In this jupyter notebook we are taking the inception_v3 model, removing its final layers and replacing them with our own DNN. What confuses me is how we are doing this exactly.
What I’m reading in this code looks redundant to me. First it appears that tensorflow has the inception model already available as tensorflow.keras.applications.inception_v3
, however then we install it using wget
and install a specific version that includes notop
in the filename? If we are downloading it, why are we also importing a library at the top of the code?
from tensorflow.keras.optimizers import RMSprop
from tensorflow.keras import Model
from tensorflow.keras.applications.inception_v3 import InceptionV3
from tensorflow.keras import layers
# Download the pre-trained weights. No top means it excludes the fully connected layer it uses for classification.
!wget --no-check-certificate \
https://storage.googleapis.com/mledu-datasets/inception_v3_weights_tf_dim_ordering_tf_kernels_notop.h5 \
-O /tmp/inception_v3_weights_tf_dim_ordering_tf_kernels_notop.h5
# Set the weights file you downloaded into a variable
local_weights_file = '/tmp/inception_v3_weights_tf_dim_ordering_tf_kernels_notop.h5'
Now we are using the imported InceptionV3
method, and then loading the weights into it? There’s no explanation for why this occurs in the notebook. Does the notop.h5
file provide weights and the InceptionV3
method provide something else? Why couldn’t we provide these weights directly to a tensorflow.keras.Model
method?
# Initialize the base model.
# Set the input shape and remove the dense layers.
pre_trained_model = InceptionV3(input_shape = (150, 150, 3),
include_top = False,
weights = None)
# Load the pre-trained weights you downloaded.
pre_trained_model.load_weights(local_weights_file)
# Freeze the weights of the layers.
for layer in pre_trained_model.layers:
layer.trainable = False
Here we now select a specific layer of the model, but it’s unclear if this returns all prior layers of the model by doing this.
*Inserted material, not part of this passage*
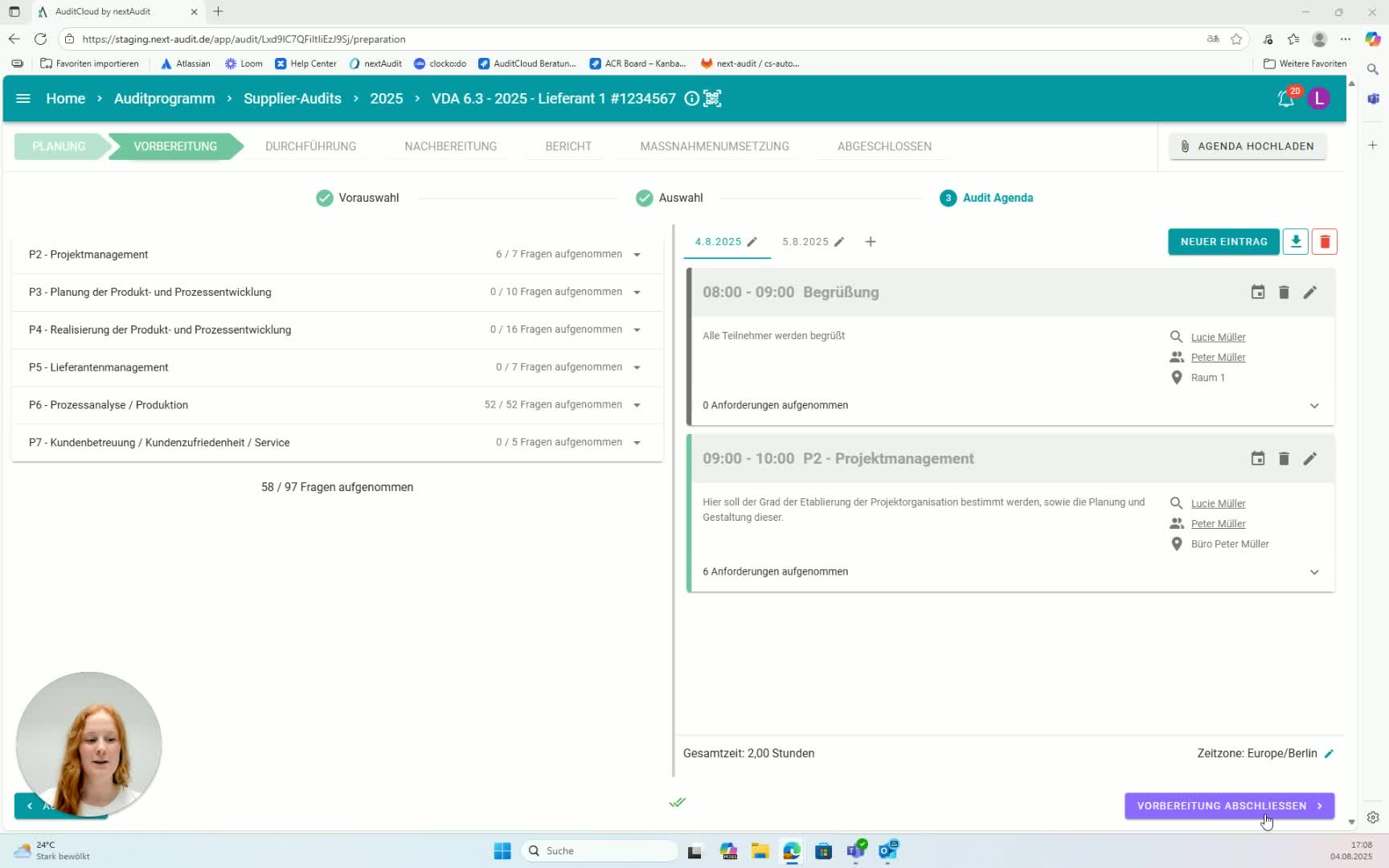
Task: Add a new agenda day with plus icon
Action: coord(871,242)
I imagine we are just selecting a given layer, and part of the layer object metadata is information about the prior layer that connects with it, but that’s not clear.
# Choose `mixed7` as the last layer of your base model
last_layer = pre_trained_model.get_layer('mixed7')
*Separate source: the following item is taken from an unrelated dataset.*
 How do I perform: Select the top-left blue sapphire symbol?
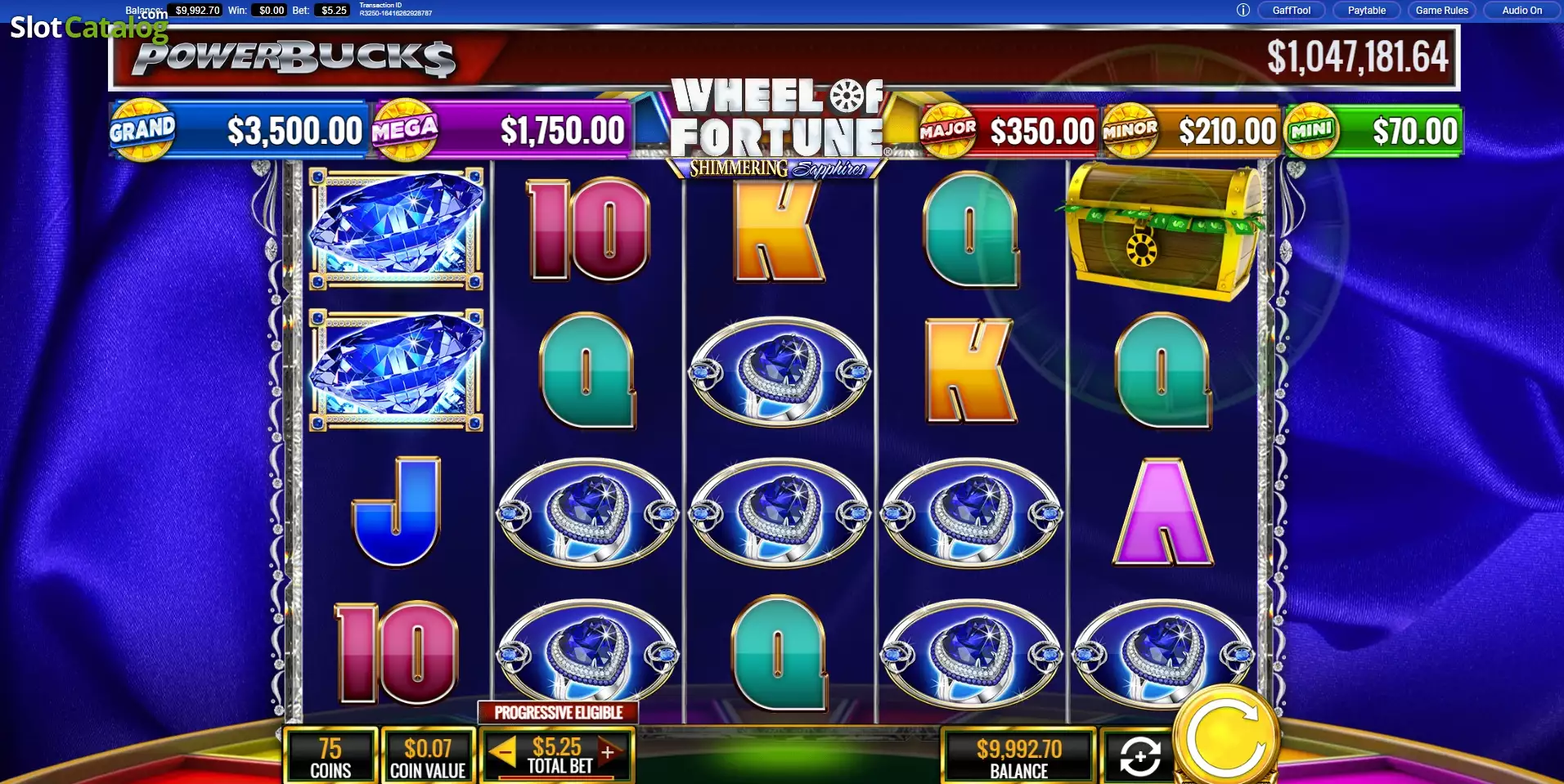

print('last layer output shape: ', last_layer.output_shape)
last_output = last_layer.output
It now looks like we take the output from this selected layer and then provide it as an input to the layers of our new DNN. We then create a new model with the pre_trained_model.input
object, but here it’s not clear if the layers that existed after the 'mixed7'
layer in the original model are also included with the pre_trained_model.input
object.
# Flatten the output layer to 1 dimension
x = layers.Flatten()(last_output)
# Add a fully connected layer with 1,024 hidden units and ReLU activation
x = layers.Dense(1024, activation='relu')(x)
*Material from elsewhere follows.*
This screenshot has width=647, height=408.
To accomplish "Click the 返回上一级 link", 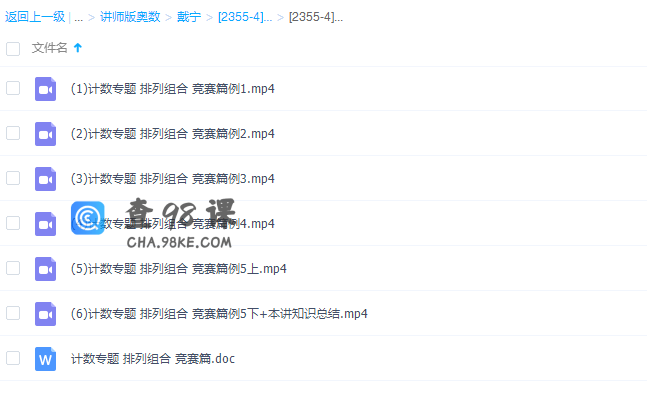I will (35, 17).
# Add a dropout rate of 0.2
x = layers.Dropout(0.2)(x)
# Add a final sigmoid layer for classification
x = layers.Dense (1, activation='sigmoid')(x)
# Append the dense network to the base model
model = Model(pre_trained_model.input, x)
# Print the model summary. See your dense network connected at the end.
model.summary()
Our new model seems to include the added DNN layer but excludes any layers that existed after 'mixed7'
layer in the original model. I’m just not clear on how those layers are being excluded.
mixed7 (Concatenate) (None, 7, 7, 768) 0 ['activation_154[0][0]',
'activation_157[0][0]',
'activation_162[0][0]',
'activation_163[0][0]']
flatten (Flatten) (None, 37632) 0 ['mixed7[0][0]']
dense (Dense) (None, 1024) 38536192 ['flatten[0][0]']
dropout (Dropout) (None, 1024) 0 ['dense[0][0]']
dense_1 (Dense) (None, 1) 1025 ['dropout[0][0]']
==================================================================================================
Total params: 47,512,481
Trainable params: 38,537,217
Non-trainable params: 8,975,264